Cell Spacing to solve instantaneous voltage drop
  • Downsizing- Downsizing cells reduces the instantaneous current demand, with a possible downside on setup timing.
Downsizing cells to solve instantaneous voltage drop
  • Splitting the output capacitance- The amount of current drawn from the power grid is directly proportional to output capacitance that’s being driven. Splitting the output capacitance can reduce the peak current demand, and also improve timing in most cases.

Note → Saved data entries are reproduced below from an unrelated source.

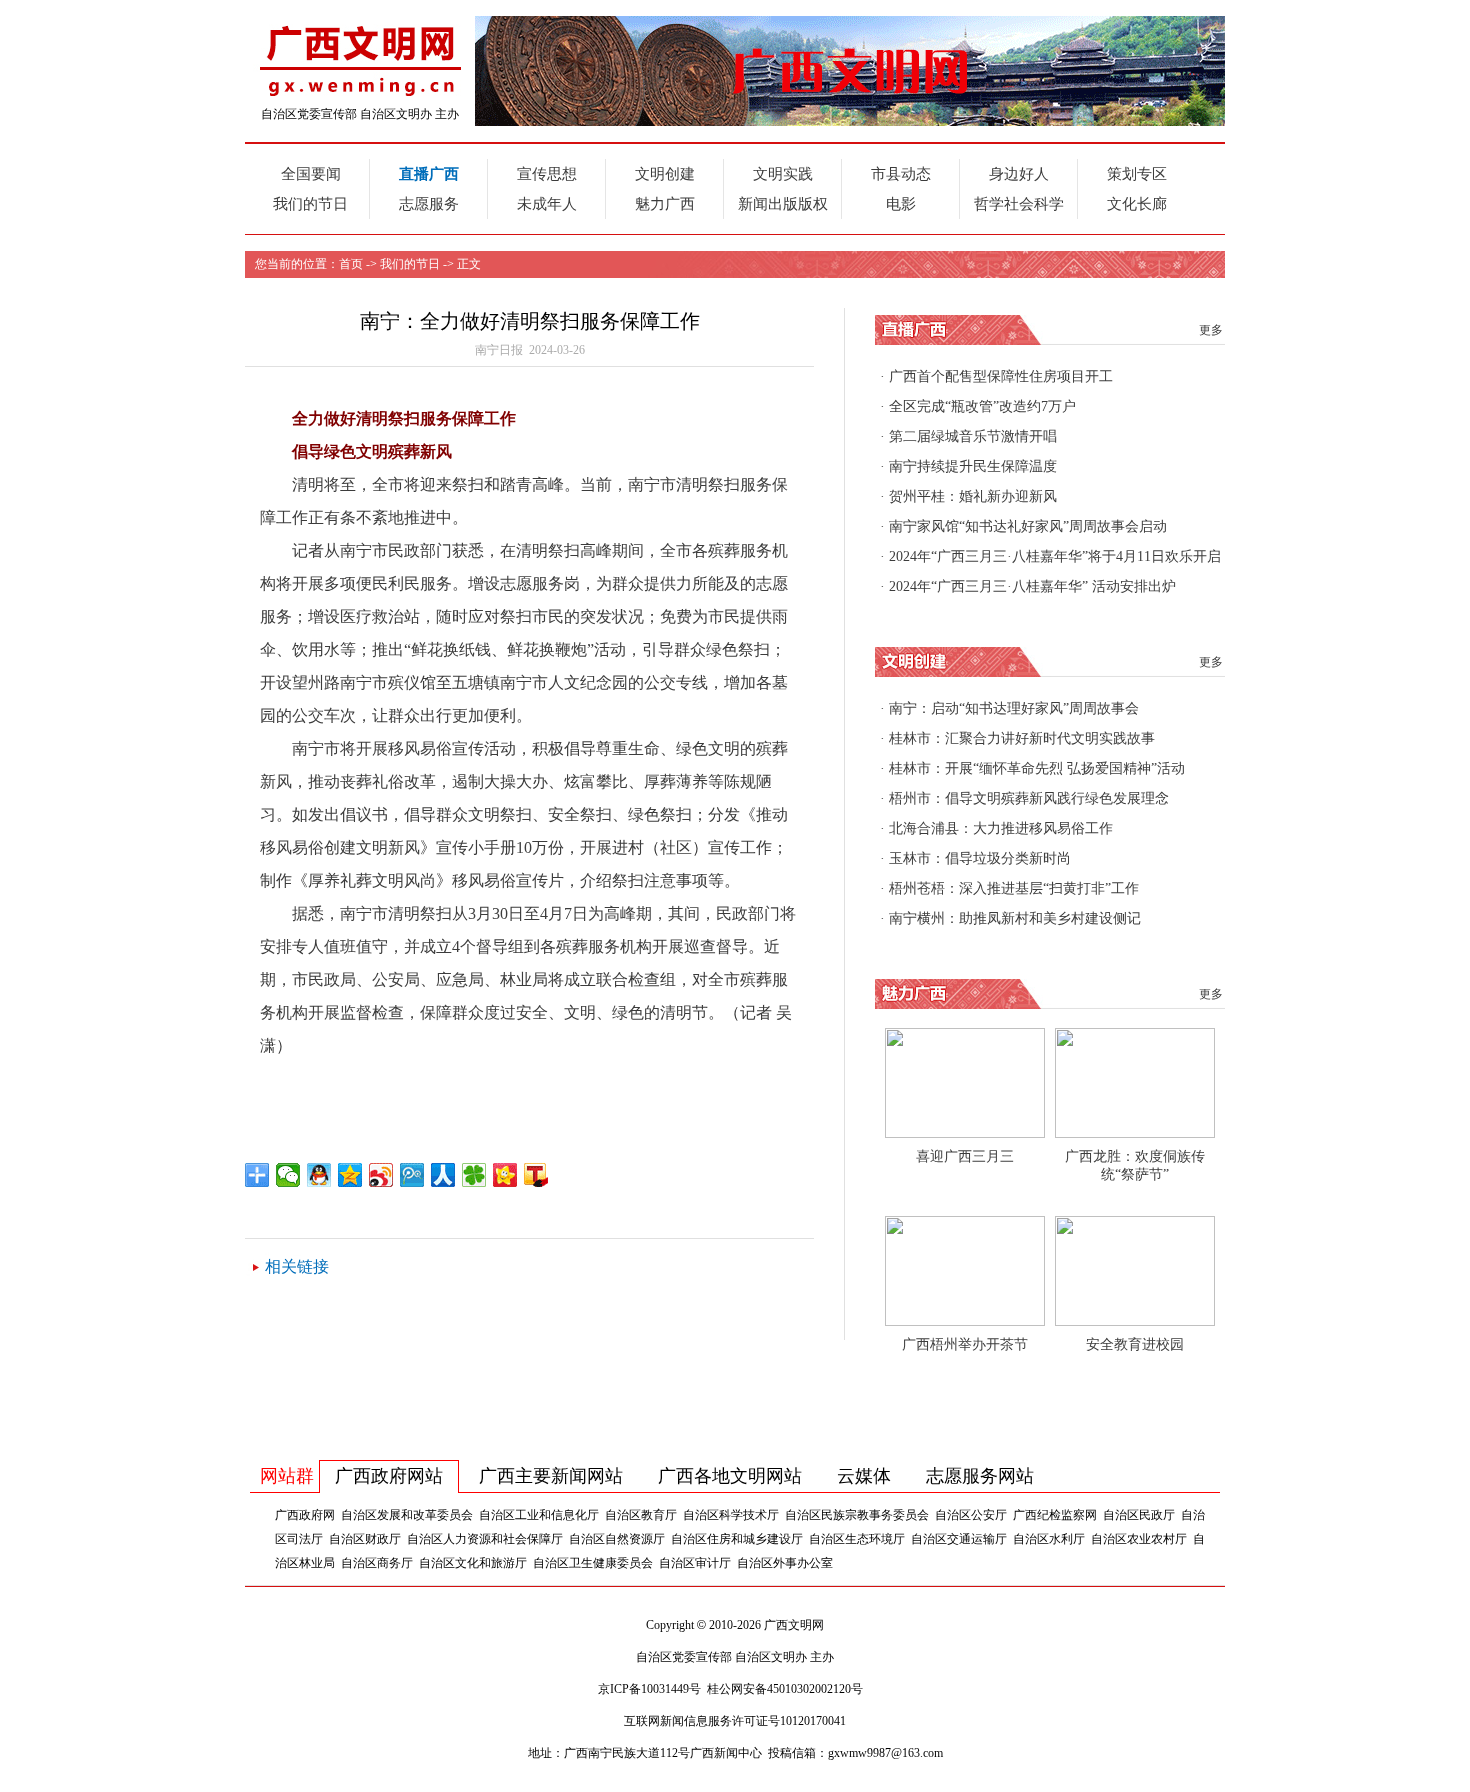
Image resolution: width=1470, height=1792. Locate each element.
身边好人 (1019, 174)
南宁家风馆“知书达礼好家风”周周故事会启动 (1028, 526)
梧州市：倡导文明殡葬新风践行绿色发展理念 (1029, 798)
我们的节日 (310, 204)
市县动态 (901, 174)
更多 (1211, 330)
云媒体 (864, 1476)
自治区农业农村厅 (1139, 1539)
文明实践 (783, 174)
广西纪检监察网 (1055, 1515)
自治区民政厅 (1139, 1515)
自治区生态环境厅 (857, 1539)
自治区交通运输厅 (959, 1539)
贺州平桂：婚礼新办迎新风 (973, 496)
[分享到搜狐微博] (536, 1175)
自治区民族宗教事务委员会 (857, 1515)
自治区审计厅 (695, 1563)
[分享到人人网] (443, 1175)
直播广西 (429, 174)
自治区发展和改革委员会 (407, 1515)
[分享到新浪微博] (381, 1175)
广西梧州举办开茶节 (965, 1344)
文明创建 (665, 174)
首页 (351, 264)
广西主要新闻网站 (551, 1476)
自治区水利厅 (1049, 1539)
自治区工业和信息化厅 (539, 1515)
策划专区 (1137, 174)
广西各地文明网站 (730, 1476)
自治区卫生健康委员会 (593, 1563)
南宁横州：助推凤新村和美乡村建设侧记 (1015, 918)
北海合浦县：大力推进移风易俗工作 (1001, 828)
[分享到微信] (288, 1175)
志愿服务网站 (980, 1476)
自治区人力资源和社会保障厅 (485, 1539)
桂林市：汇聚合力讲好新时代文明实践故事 (1022, 738)
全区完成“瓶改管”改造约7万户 (982, 406)
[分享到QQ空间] (350, 1175)
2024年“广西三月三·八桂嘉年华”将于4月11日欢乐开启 (1055, 556)
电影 (901, 204)
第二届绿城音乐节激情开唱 (973, 436)
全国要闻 (311, 174)
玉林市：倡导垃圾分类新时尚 (980, 858)
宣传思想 (547, 174)
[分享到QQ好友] (319, 1175)
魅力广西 (665, 204)
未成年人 (547, 204)
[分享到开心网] (505, 1175)
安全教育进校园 (1135, 1344)
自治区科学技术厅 (731, 1515)
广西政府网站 (389, 1476)
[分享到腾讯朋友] (474, 1175)
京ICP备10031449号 (649, 1689)
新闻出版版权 (783, 204)
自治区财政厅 (365, 1539)
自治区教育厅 (641, 1515)
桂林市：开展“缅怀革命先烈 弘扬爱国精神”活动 (1037, 768)
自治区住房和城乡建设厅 (737, 1539)
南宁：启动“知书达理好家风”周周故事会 (1014, 708)
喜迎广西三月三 (965, 1156)
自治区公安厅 (971, 1515)
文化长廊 (1137, 204)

Split output capacitance to reduce peak current drawn from the power grid
  • Inserting decap cells- Decap cells are decoupling capacitors that tend to act as charge reservoirs that can supply current to the standard cells in event of high requirement, especially when there’s simultaneous switching of cells in a local region. However, just like any capacitor, decaps tend to be leaky and add to the leakage power dissipated in the design. 

Inserting decaps to minimize dynamic voltage drop

With shrinking geometries, designs are moving from gate-dominated designs to wire-dominated designs. Also, the operating frequencies have been increasing. More signal wires mean lesser routing resources for the power distribution network. Moreover, lower technology nodes allow higher packing density of standard cells. Higher frequencies cause higher switching resulting in higher voltage droop and higher ground bounce.
Due diligence is necessary not just to design the power grid but also to analyze and fix the dynamic IR drop violations to avoid seeing any timing surprises on silicon.